🤖 AI Summary
This work addresses the limitation of conventional softmax-based nonconformity scores, which inadequately capture input sample difficulty and consequently yield conformal prediction sets lacking adaptivity and efficiency. To overcome this, the authors propose leveraging Helmholtz free energy in the pre-softmax logit space as a principled measure of uncertainty and introduce a monotonic transformation to reweight nonconformity scores, rendering prediction sets more sensitive to input difficulty. This approach represents the first application of Helmholtz free energy to calibrate scoring functions in conformal prediction, enhancing adaptivity without requiring complex post-processing.
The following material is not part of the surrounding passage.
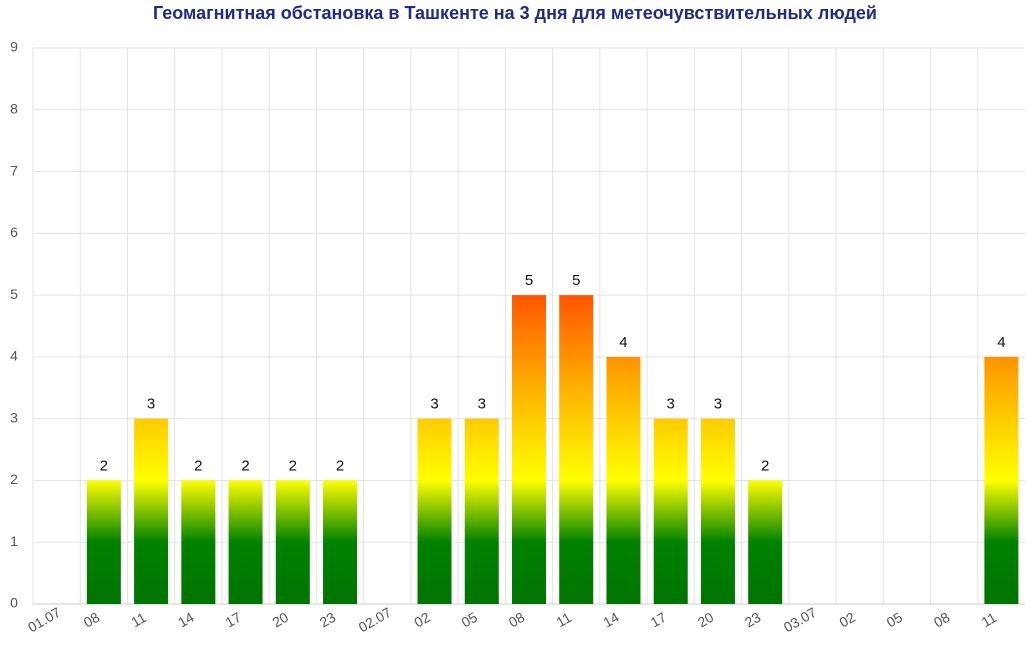 This screenshot has height=657, width=1036. I want to click on x-tick-label: 02.07, so click(376, 620).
Evaluated across multiple datasets and deep architectures in conjunction with four state-of-the-art scoring functions, the method consistently achieves significant improvements in both the efficiency and adaptivity of prediction sets.
📝 Abstract
The merit of Conformal Prediction (CP), as a distribution-free framework for uncertainty quantification, depends on generating prediction sets that are efficient, reflected in small average set sizes, while adaptive, meaning they signal uncertainty by varying in size according to input difficulty. A central limitation for deep conformal classifiers is that the nonconformity scores are derived from softmax outputs, which can be unreliable indicators of how certain the model truly is about a given input, sometimes leading to overconfident misclassifications or undue hesitation. In this work, we argue that this unreliability can be inherited by the prediction sets generated by CP, limiting their capacity for adaptiveness. We propose a new approach that leverages information from the pre-softmax logit space, using the Helmholtz Free Energy as a measure of model uncertainty and sample difficulty. By reweighting nonconformity scores with a monotonic transformation of the energy score of each sample, we improve their sensitivity to input difficulty. Our experiments with four state-of-the-art score functions on multiple datasets and deep architectures show that this energy-based enhancement improves the adaptiveness of the prediction sets, leading to a notable increase in both efficiency and adaptiveness compared to baseline nonconformity scores, without introducing any post-hoc complexity.